If everything seems to be fine, proceed to actual workflow by dropping the --dryrun mode from the command. Parameter --cores specifies the number of available cores for the workflows. Provided value must be at least one, but you can significantly speed up the workflow by providing more cores for the analysis.

# Run workflow.
snakemake --use-conda --cores [int]

Workflow should now start. It will take some time to generate all required virtual environments especially if this is your first run.

Workflow description

  1. Adapter and primer sequences are first trimmed from raw FASTQ reads with cutadapt.
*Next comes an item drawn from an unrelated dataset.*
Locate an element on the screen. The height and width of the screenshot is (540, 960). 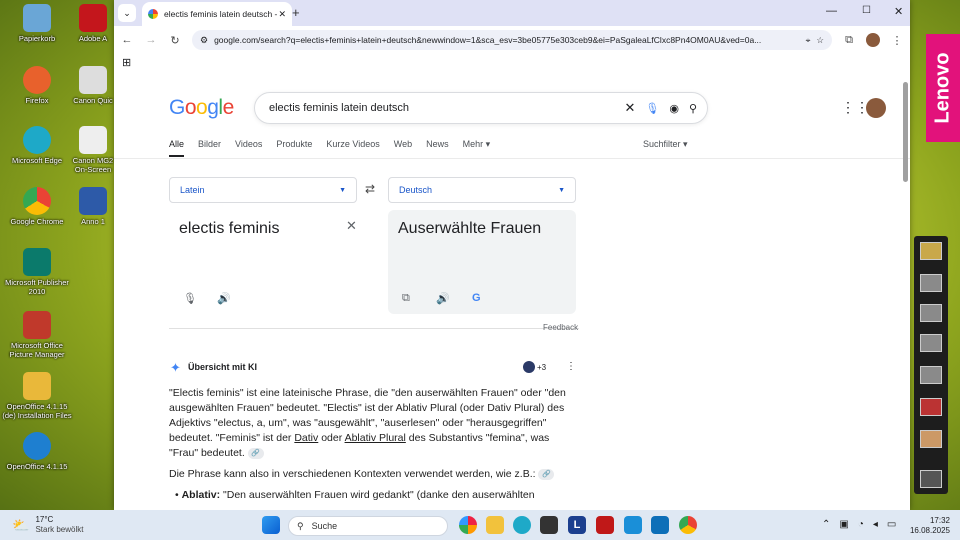
desktop-icon-firefox: Firefox is located at coordinates (37, 86).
By default, reads are quality-trimmed so that the bases with base quality scores less than Q10 are trimmed from 3' end of the read and reads shorter than 10 bp are discarded from further analysis.
  2. Trimmed reads are aligned against human reference genome hg38 with BWA-MEM algorithm.
  3. Aligned reads are deduplicated with Picard MarkDuplicates tool to identify possible PCR artifacts and optical sequencing errors. Although deduplication is performed by default, it can be disabled from config/config.yaml if required by specific sequencing approaches (such as amplicon based target enrichment).
  4. Base quality score recalibration (BQSR) is applied to detect and compensate systematic errors in the sequencing data that originate from sequencing machine.
  5. Somatic and germline variants are called with GATK4 Mutect2. Low-quality somatic variants are subsequently discarded by GATK4 FilterMutectCalls to obtain high-quality variant calls.
  6. Variant calls are annotated with gene name, amino acid changes, functional consequence etc. beneficial information by using SnpEff. Variant calls are further annotated by comparing variants to existing ClinVar and OncoKB database records.
  7. Key results of variant calling workflow are parsed to Excel file.

Bugs and feature requests

Found a bug from source code or have idea for improvements and new features? Open a new Issue or make a new Pull request through GitHub to help improve the development of this workflow!

How to cite?

This workflow has not been published yet. If you decide to use this workflow in your research, simply refer to this GitHub repository.